WORK INSTRUCTION = Leave out every picture, and output exactly the lines from the line containing "You are a computer-use" through the last line of the data.

Stored dataset items =
────
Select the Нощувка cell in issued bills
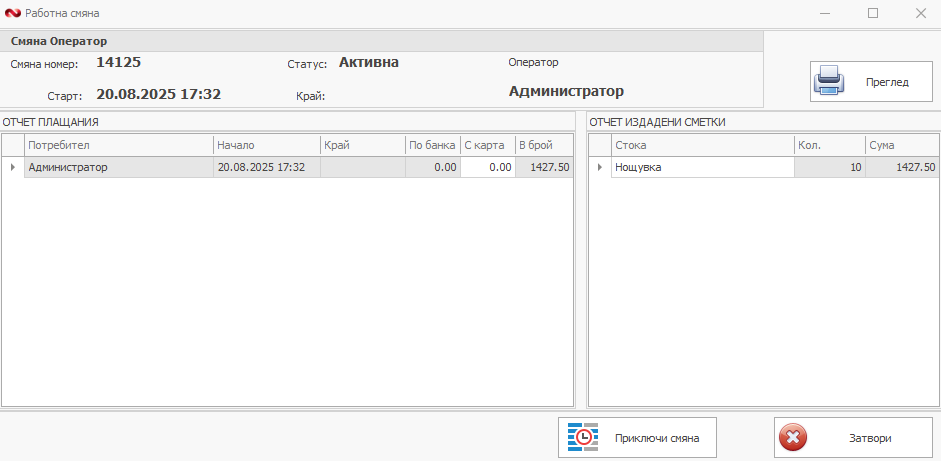This screenshot has height=461, width=941. 702,167
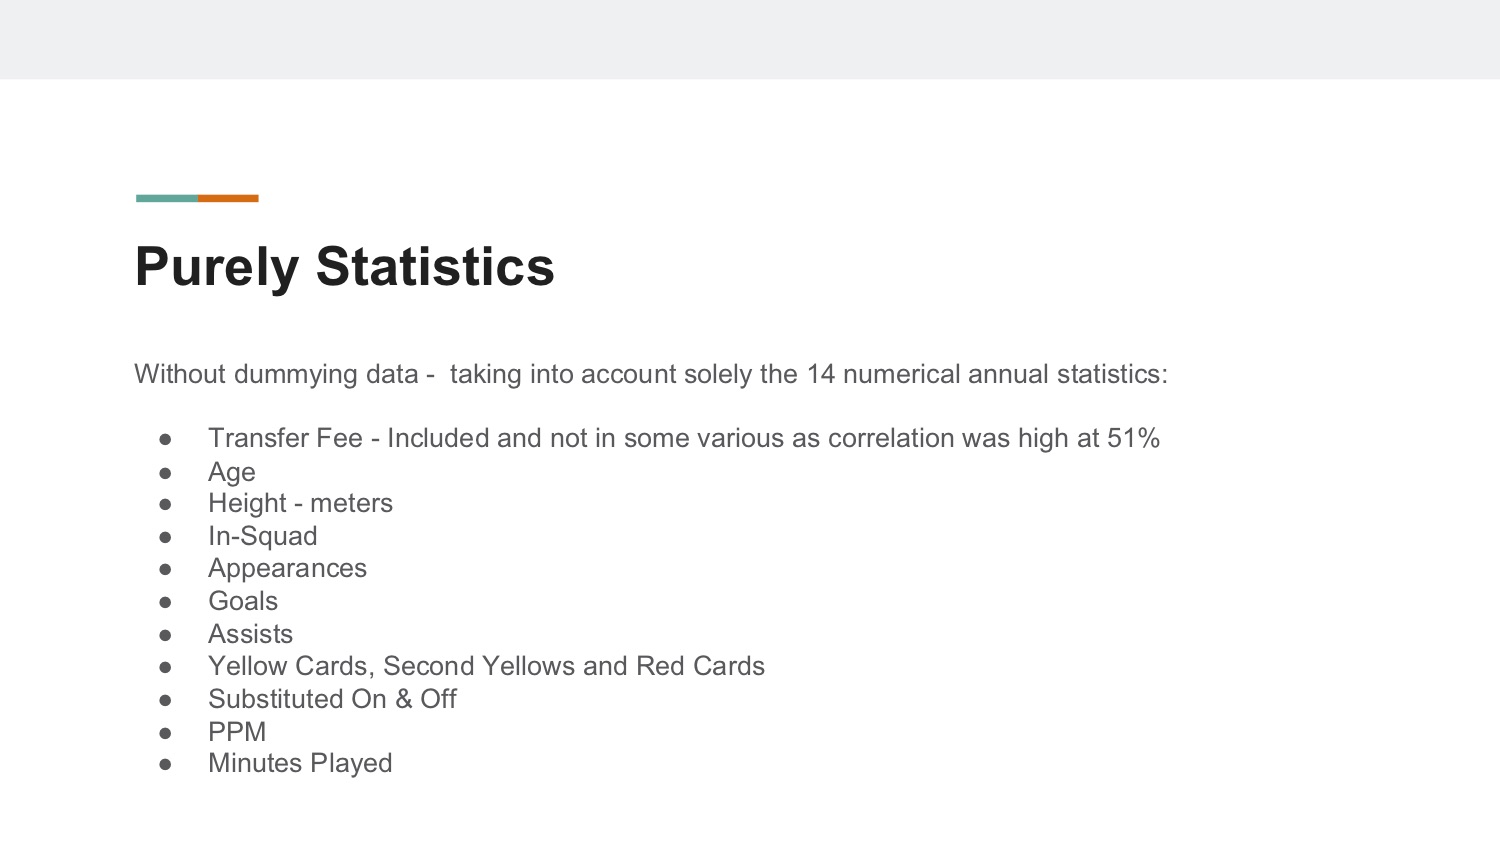Click the teal segment of the accent bar
The image size is (1500, 843).
click(x=167, y=198)
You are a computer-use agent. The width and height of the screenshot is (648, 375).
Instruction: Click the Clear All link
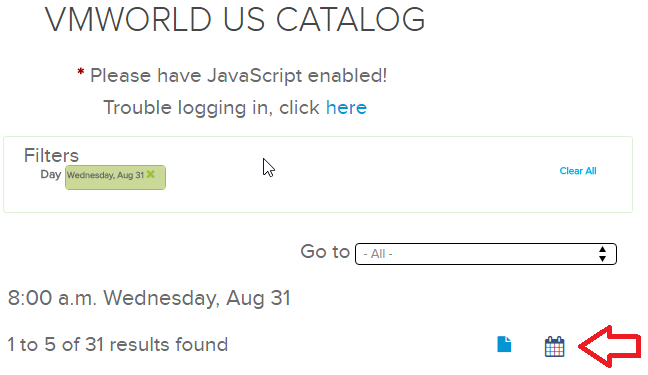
────
SOLUTION FOR THIS TASK =
You are a computer-use agent. The width and height of the screenshot is (648, 375).
Instruction: Click the Clear All link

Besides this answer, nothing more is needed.